近年、セキュリティといえばマルウェアへの対策ばかりに注目が集まっているが、その一方で内部犯行による情報漏洩対策がおろそかになっていないだろうか? どれだけ外部からの攻撃に対する防御を固めたところで、内部から情報を盗まれてしまっては意味がない。中でも特に注意すべきなのは、Webアプリを利用した情報の持ち出しだ。
Webアプリ全盛の昨今、Webサービス、オンラインストレージなどをビジネスで使う機会が増えている。例えば、プロジェクトで開発基盤を利用する、クライアントとファイルをやりとりする、グループでデータを共有するなど、その使い方はさまざまだ。こうしたニーズの増加に合わせ、企業はアクセス規制の解除を徐々に検討しているが、それはセキュリティリスクが高まることも意味している。
企業のセキュリティ担当者からすれば、社内のユーザが勝手に情報を漏らしたり、ファイルを外部へ送ったりできてしまうので、できる限り利用させたくないというのが本音だろう。しかし、それが時代の趨勢であるならば、なんとしても対応しなくてはならない。こんなときに役立つのが、ALSIのソリューション群だ。これらを活用することで、以下のような管理体制が実現する。
① Webアプリの利用を制限したい場合、InterSafe WebFilterの「閲覧規制」や「POST規制」の機能で管理可能。
② Webアプリを利用させる場合、InterSafe WebFilterのPOSTログを保存しておけば、専用ログ分析ソフトのInterSafe LogDirectorで監査が可能。
③ InterSafe WebFilterの「例外URL機能」を利用することで、特定URLへのアクセス許可/不許可を設定可能。
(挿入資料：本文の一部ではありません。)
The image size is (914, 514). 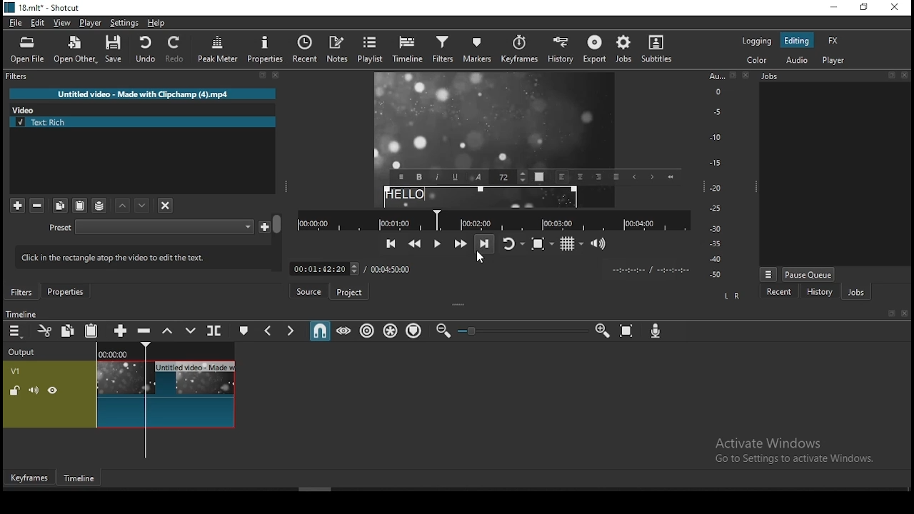 What do you see at coordinates (560, 52) in the screenshot?
I see `history` at bounding box center [560, 52].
InterSafe WebFilterとInterSafe LogDirectorの組み合わせで確実な監査体制を構築
InterSafe WebFilterとInterSafe LogDirectorを組み合わせて活用することで、POSTメソッドの規制だけでなく、規制しない場合でも、Webアプリでの書き込みコメントや添付ファイル(PowerPoint、Word、Excel等)のPOSTログ取得が可能。さらに、ユーザがWebアプリへアップロードしたファイルを復元できるので、インシデントが発生した際に「いつ」「誰が」「どのサイトで」「どのファイルを」漏洩させたのか特定することが容易だ。
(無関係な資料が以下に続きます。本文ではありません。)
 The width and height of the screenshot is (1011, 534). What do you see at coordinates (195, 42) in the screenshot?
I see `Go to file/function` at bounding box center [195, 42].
これにより、利用を許可したWebアプリについては、ユーザに自由に使わせて業務の利便性を向上させつつ、確実な監査が可能な体制を構築できる。また、ユーザに対してログを取得していることを周知すれば、常に行動が把握されていることが伝わり、内部犯行の抑止効果も生まれるだろう。
暗号化されたSSL通信の解析も標準機能で実現
企業においてPOSTログの取得に関心が深まっている背景としては、前述の理由に加え、https(SSL)通信を解析するニーズが増えてきたこともある。これまではSSL通信の数自体が少なかったこともあり、多くの企業は解析を行っていなかったが、近年になってhttps(SSL)通信が急激な普及を見せたことで、その解析ニーズが高まってきたのだ。今では全Webアクセスの70%前後がhttps通信であると言われている。しかし、従来のプロキシ製品では、SSL通信の解析を行おうとすると多大なコストがかかり、システムの増強も必要だった。それゆえ導入にはハードルが高く、躊躇する企業が多かったという。
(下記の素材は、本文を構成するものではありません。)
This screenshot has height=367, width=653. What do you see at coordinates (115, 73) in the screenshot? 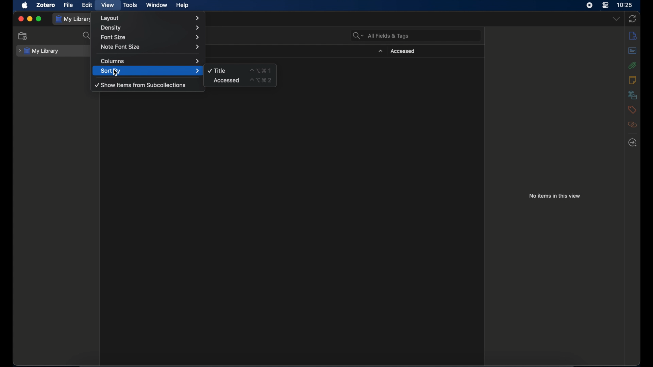
I see `cursor` at bounding box center [115, 73].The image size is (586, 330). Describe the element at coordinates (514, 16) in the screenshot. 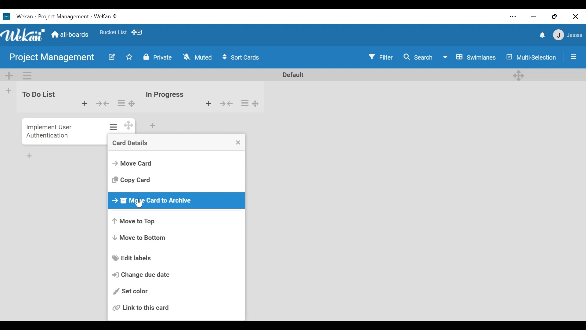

こうした場合でも、InterSafe WebFilterとInterSafe LogDirectorの組み合わせが効果的だ。SSL解析にはシステム負荷が掛かるので、システムサイジングの見直しは必要だが、ソフトウェアとしては、InterSafe WebFilter(Proxy版)さえあればSSL通信の解析ログを取得でき、InterSafe LogDirectorを利用することで添付ファイルの復元も可能になる。また、SSL解析を専門とする他社製ネットワーク製品と組み合わせることでネットワーク処理を効率化し、さらに高速なSSL解析も実現できる(ICAP版)。これはInterSafe WebFilterのユーザでも見落としがちな活用術であり、この機会にぜひ覚えていただきたい。
InterSafe LogDirectorによる POSTログ検索
それでは、InterSafe LogDirectorによるPOSTログ検索の機能を、手順を追いながら紹介しよう。
① トップ画面から「ログ検索」のタブをクリック。
② ログ検索の画面で「ポストログ検索」のタブをクリック。
③ 検索期間を指定し、検索条件のプルダウンメニューから条件を指定する。項目は、IPアドレス、グループ名、アカウント名、転送データサイズ、リクエストURL、書き込みデータ、送信ファイル名の7つから選択可能。
④ 同様に検索方法をプルダウンメニューから選択する。
⑤ 検索する任意の文字列や数値を入力。
⑥ 検索実行ボタンをクリック。
⑦ しばらくすると条件に合致したログが結果として表示される。表示中の内容はTSVファイルでエクスポートが可能。
⑧ 検索結果一覧から「詳細」のリンクをクリック。
⑨ 別ウィンドウでPOSTログの詳細が表示される。送信ファイルがある場合は「送信ファイル名」のリンクをクリックすることで、ファイルを復元することができる。
SIEM製品との連携も可能
SIEM製品との連携方法①Syslog転送
業界標準のログ収集方式であるSyslog転送に対応。SIEM製品でアクセスログと他のセキュリティログを相関的に分析することで、サイバー攻撃の検知や内部不正の早期発見に役立てることができる。